- **Exercise requirements**: Return the following from the records below: each line, word for word, starting with the line that contains "FORMS (679, 155)" and going on through the line that contains "UMPIRES (768, 155)", with nothing outside that range.

- **Stored items from a collection**:
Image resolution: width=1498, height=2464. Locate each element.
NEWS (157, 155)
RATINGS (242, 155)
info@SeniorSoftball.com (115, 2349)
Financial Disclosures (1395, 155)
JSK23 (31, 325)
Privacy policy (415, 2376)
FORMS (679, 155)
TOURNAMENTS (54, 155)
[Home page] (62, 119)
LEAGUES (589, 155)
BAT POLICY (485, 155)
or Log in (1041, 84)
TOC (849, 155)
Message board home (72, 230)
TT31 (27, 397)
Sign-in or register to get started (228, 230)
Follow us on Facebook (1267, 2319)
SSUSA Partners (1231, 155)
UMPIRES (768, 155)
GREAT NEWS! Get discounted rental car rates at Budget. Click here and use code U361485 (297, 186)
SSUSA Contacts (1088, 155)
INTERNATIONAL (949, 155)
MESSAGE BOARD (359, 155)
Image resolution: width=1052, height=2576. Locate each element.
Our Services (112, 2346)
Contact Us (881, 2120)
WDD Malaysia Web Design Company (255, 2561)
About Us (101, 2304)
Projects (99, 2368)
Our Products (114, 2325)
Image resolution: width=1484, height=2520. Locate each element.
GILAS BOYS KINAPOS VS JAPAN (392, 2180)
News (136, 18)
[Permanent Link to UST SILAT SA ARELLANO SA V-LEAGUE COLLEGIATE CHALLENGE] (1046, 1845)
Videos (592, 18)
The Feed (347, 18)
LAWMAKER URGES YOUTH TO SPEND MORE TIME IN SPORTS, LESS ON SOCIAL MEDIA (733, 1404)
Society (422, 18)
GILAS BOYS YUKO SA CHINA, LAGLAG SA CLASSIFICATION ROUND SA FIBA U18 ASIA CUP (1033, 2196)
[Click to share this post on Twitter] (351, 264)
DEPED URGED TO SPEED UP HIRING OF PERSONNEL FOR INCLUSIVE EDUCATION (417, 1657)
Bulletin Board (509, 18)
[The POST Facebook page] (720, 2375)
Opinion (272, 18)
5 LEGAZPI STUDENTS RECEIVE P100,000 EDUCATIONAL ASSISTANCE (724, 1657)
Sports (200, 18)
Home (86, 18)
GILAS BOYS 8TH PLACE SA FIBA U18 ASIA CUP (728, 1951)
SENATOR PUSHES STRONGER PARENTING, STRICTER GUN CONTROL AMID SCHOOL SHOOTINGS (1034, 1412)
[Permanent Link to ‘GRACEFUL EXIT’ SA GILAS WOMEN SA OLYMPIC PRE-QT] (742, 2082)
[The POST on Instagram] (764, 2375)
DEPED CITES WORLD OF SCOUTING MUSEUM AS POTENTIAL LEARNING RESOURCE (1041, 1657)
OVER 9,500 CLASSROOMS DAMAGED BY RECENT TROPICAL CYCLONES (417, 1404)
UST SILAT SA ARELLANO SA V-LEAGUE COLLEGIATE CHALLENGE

- **Answer to this problem**:
FORMS (679, 155)
TOURNAMENTS (54, 155)
[Home page] (62, 119)
LEAGUES (589, 155)
BAT POLICY (485, 155)
or Log in (1041, 84)
TOC (849, 155)
Message board home (72, 230)
TT31 (27, 397)
Sign-in or register to get started (228, 230)
Follow us on Facebook (1267, 2319)
SSUSA Partners (1231, 155)
UMPIRES (768, 155)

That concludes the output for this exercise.